Don’t leave new hires to figure out the organization’s culture and rules on their own.

    • Create a list of expectations. Make sure to cover:
      • Preferred methods of communication
      • Decision making processes
      • A new hire checklist for what employees are expected to do daily, weekly, and monthly for the first few months.
    • Compliance officers can include organization-wide policies for the ethical, lawful, and regulatory use of EHRs.

8. Check Up/Check In:

Remember that starting a new job can be overwhelming. Make new employees feel comfortable asking any and all questions, especially related to compliance protocol.

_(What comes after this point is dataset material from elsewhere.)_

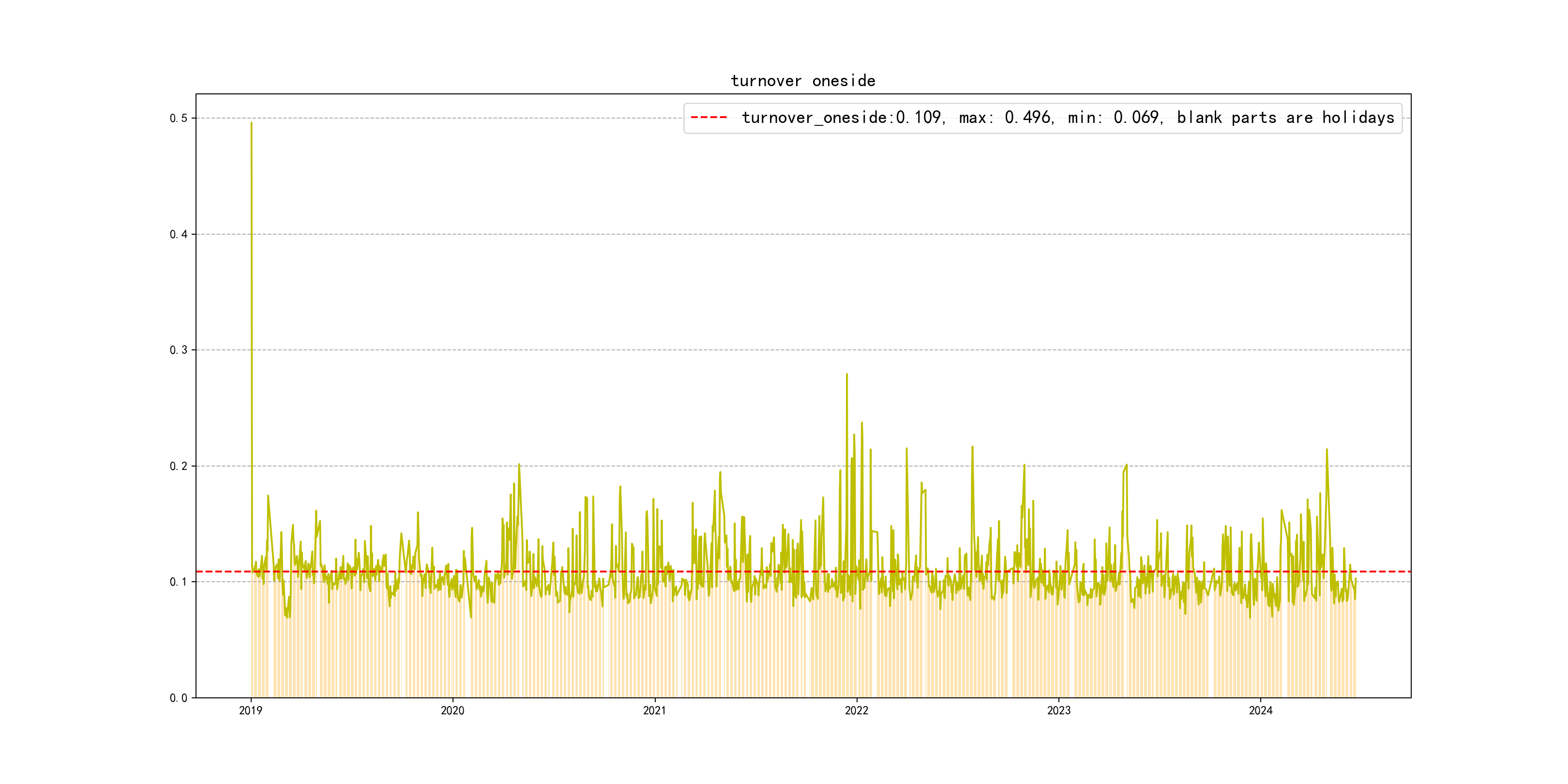Click the '0.0' y-axis tick label
The width and height of the screenshot is (1568, 784).
tap(179, 698)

    • Schedule a meeting after the first day to give them a chance to ask questions.
    • Follow up the first meeting at the end of the week.
    • Schedule another meeting after two weeks. This is usually how long it takes new hires to really understand the new company and how things work.

The Bottom Line: HR Plays an Integral Role in the Culture of Compliance

HR plays an integral role in compliance by monitoring exclusion lists for new hires and onboarding new employees into your organization’s compliance initiatives. Onboarding is a seamless, efficient way to ensure that the full spectrum of your compliance program is understood and embraced right from the beginning, and always.

In Conclusion: Maintaining Compliance And Your Bottom Line Takes a Village

Implementing an effective compliance program will significantly reduce your risks of fraud, abuse and waste and increase revenue by avoiding costs associated with fines and lawsuits. When your organization is compliant, members of your organization can do what they do best, take care of patients.

In order to maintain compliance, every employee in your organization, the CFO, Board of Directors, Security and Privacy Officers, HR, and Physicians, must come together with a common goal. Every department plays an integral role in your compliance goals.